Set down every record below exactly as written, but leave out the pictures.

* DATA SECTION *
((
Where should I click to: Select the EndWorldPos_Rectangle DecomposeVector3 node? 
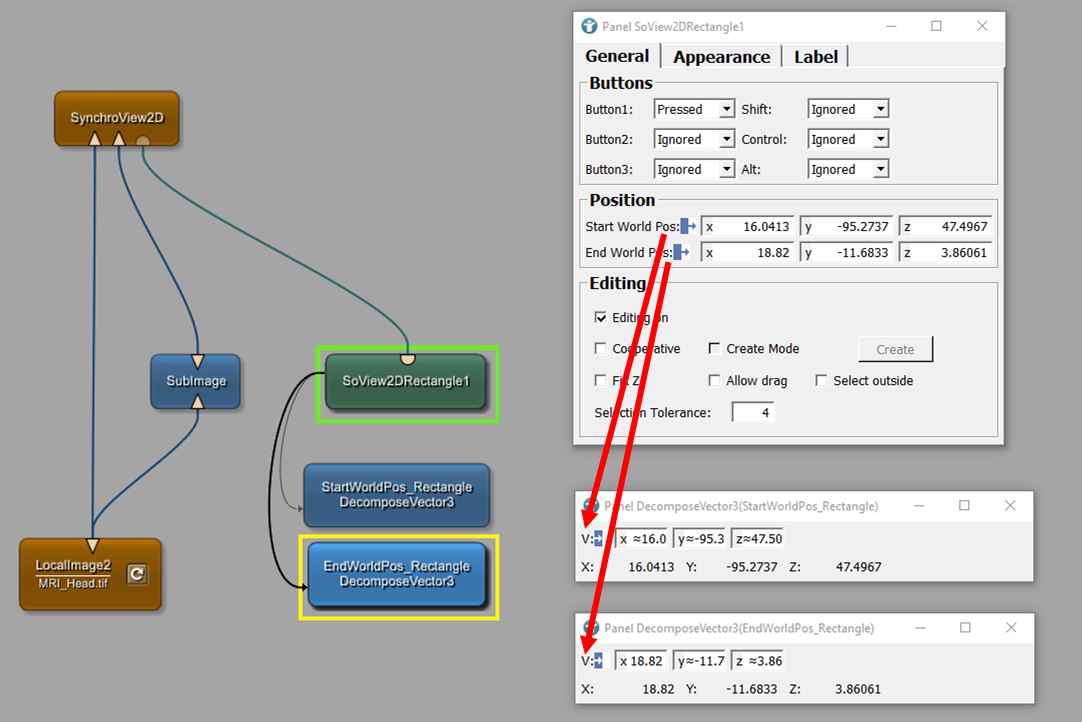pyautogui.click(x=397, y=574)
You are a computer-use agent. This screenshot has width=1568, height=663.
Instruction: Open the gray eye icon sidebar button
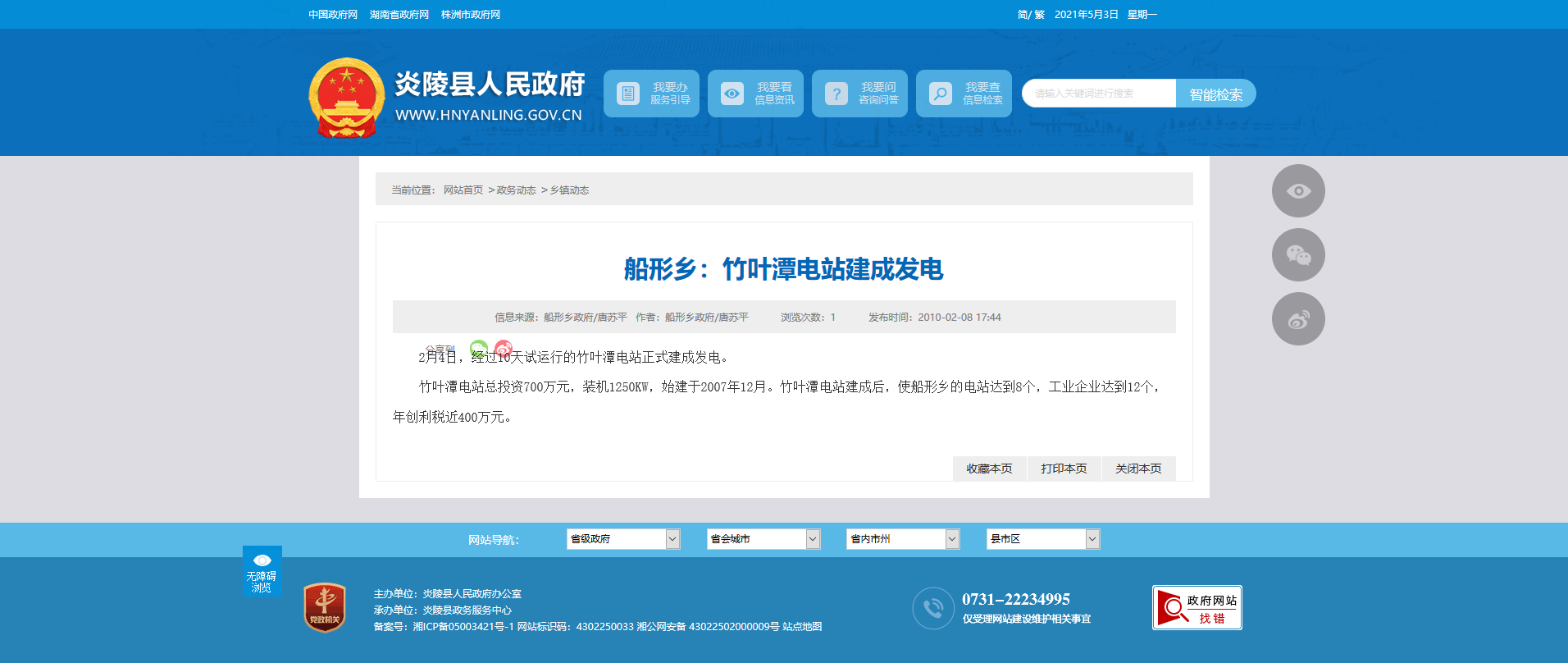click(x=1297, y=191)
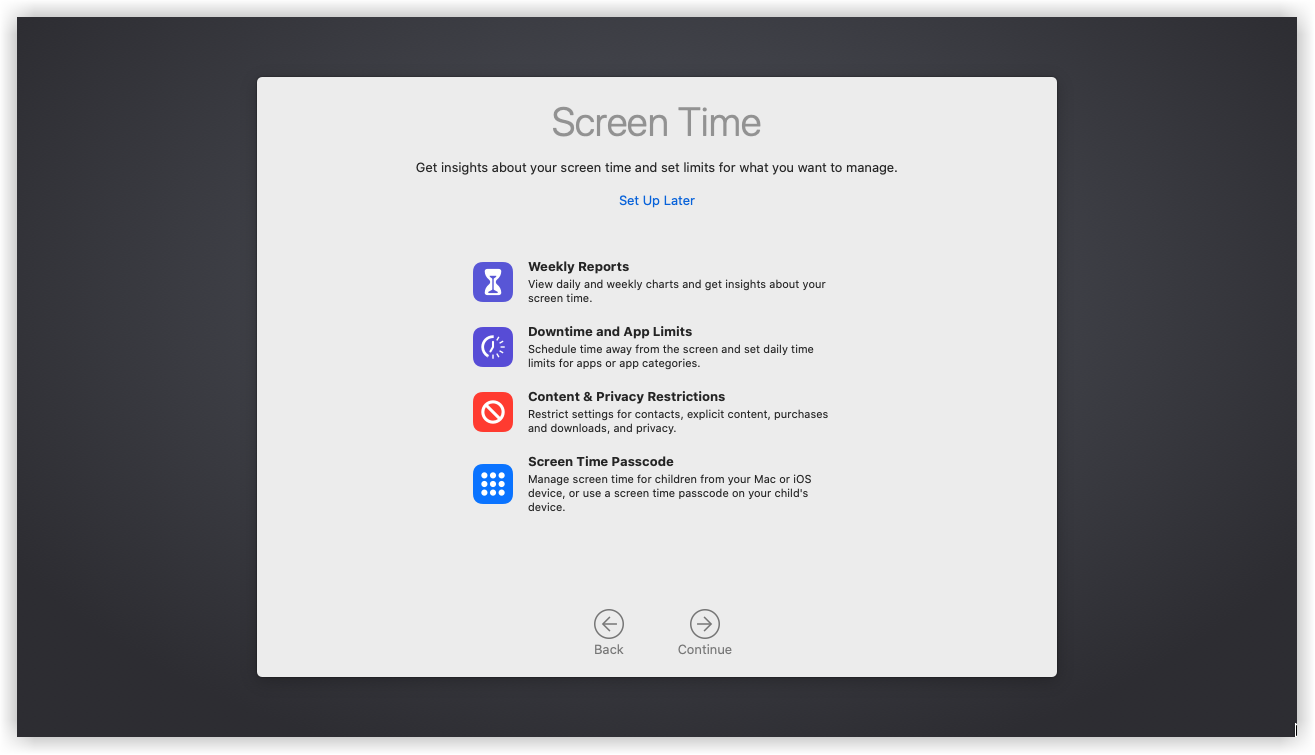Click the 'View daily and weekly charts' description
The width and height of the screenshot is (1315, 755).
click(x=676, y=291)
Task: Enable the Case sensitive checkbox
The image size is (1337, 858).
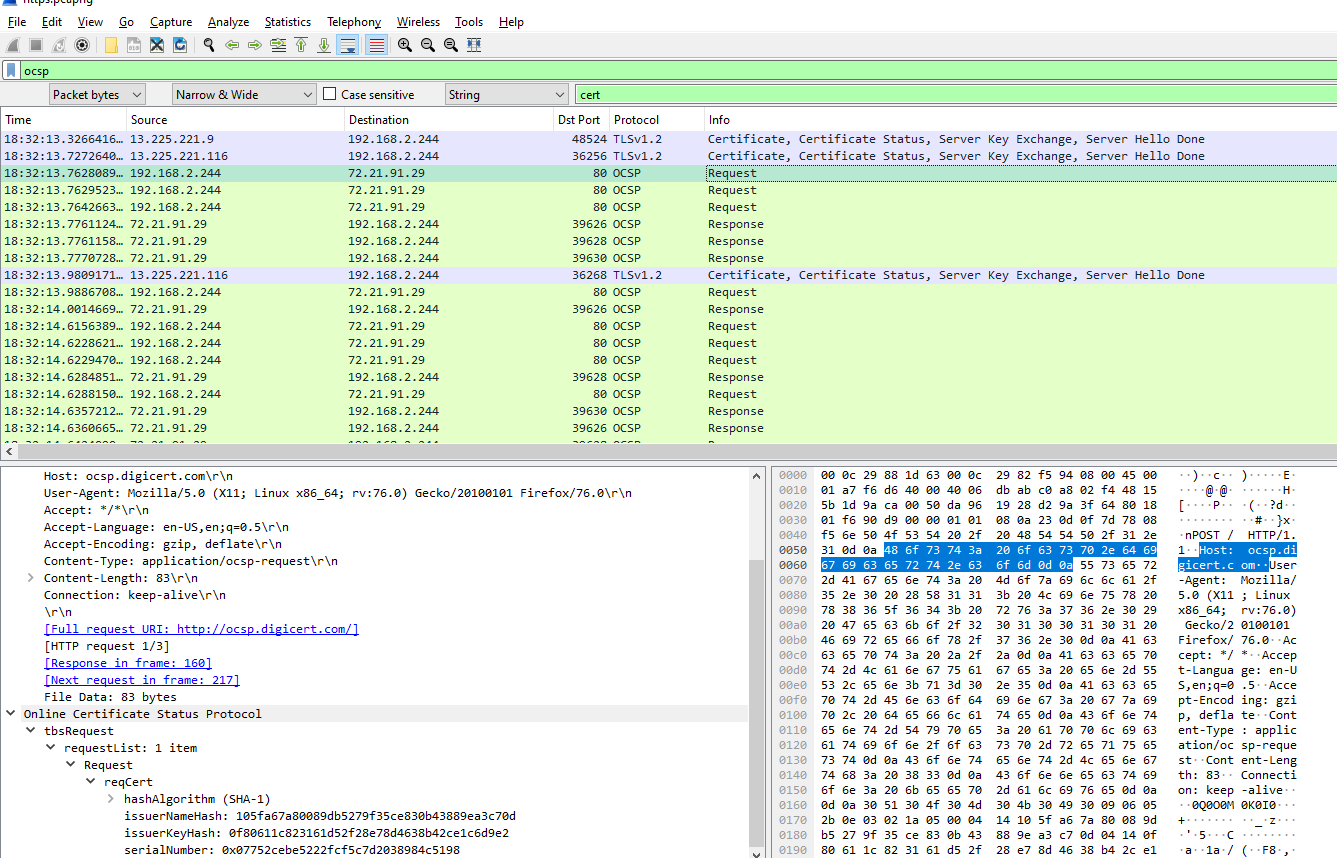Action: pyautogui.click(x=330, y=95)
))
* ANSWER TO THE EXERCISE *
Where should I click to: Select the EndWorldPos_Rectangle DecomposeVector3 node? 
pyautogui.click(x=397, y=574)
You are a computer-use agent. This screenshot has width=1568, height=663.
Instruction: Open the gray eye icon sidebar button
click(x=1297, y=191)
Click the 'View daily and weekly charts' description
The width and height of the screenshot is (1315, 755).
click(x=676, y=291)
Task: Enable the Case sensitive checkbox
The image size is (1337, 858).
Action: pyautogui.click(x=330, y=95)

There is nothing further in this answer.